- WORK INSTRUCTION:
Return, word for word, the lines of the listing below from the one with "This screenshot has height=434, width=644." through the one with "You are a computer-use", and no other lines.

PROVIDED RECORDS section start

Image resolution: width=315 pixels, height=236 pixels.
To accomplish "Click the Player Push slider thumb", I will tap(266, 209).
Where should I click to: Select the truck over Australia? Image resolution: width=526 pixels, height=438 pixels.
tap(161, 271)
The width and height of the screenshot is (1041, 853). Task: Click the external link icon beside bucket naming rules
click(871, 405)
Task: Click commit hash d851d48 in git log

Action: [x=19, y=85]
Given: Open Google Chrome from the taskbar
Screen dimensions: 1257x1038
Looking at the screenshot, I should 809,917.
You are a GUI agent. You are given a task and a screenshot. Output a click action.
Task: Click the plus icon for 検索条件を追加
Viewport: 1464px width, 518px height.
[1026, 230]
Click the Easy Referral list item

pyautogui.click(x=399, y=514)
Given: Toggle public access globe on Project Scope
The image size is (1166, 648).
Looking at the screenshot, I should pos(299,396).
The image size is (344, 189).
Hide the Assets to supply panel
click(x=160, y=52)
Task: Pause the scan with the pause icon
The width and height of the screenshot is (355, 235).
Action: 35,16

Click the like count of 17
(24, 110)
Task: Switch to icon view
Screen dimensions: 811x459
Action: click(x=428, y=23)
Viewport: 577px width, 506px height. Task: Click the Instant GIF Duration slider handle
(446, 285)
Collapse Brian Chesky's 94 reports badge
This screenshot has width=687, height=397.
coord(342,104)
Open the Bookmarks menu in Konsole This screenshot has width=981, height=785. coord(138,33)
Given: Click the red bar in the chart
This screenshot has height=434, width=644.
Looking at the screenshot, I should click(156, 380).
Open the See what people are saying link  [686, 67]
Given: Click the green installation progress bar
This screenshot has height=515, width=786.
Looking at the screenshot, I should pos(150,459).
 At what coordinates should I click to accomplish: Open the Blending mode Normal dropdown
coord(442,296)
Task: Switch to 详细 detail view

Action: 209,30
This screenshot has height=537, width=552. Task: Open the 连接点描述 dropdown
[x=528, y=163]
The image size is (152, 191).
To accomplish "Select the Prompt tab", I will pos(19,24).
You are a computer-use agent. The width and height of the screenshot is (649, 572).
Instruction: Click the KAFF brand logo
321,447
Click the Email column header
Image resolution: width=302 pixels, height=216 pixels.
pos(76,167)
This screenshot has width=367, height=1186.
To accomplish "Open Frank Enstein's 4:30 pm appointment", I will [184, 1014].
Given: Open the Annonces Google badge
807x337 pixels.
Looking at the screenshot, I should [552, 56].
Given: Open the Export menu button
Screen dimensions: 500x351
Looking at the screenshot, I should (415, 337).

PROVIDED RECORDS section end

- EXERCISE RESULT:
This screenshot has height=434, width=644.
Looking at the screenshot, I should click(156, 380).
Open the See what people are saying link  [686, 67]
Given: Click the green installation progress bar
This screenshot has height=515, width=786.
Looking at the screenshot, I should pos(150,459).
 At what coordinates should I click to accomplish: Open the Blending mode Normal dropdown
coord(442,296)
Task: Switch to 详细 detail view

Action: 209,30
This screenshot has height=537, width=552. Task: Open the 连接点描述 dropdown
[x=528, y=163]
The image size is (152, 191).
To accomplish "Select the Prompt tab", I will pos(19,24).
You are a computer-use agent. The width and height of the screenshot is (649, 572).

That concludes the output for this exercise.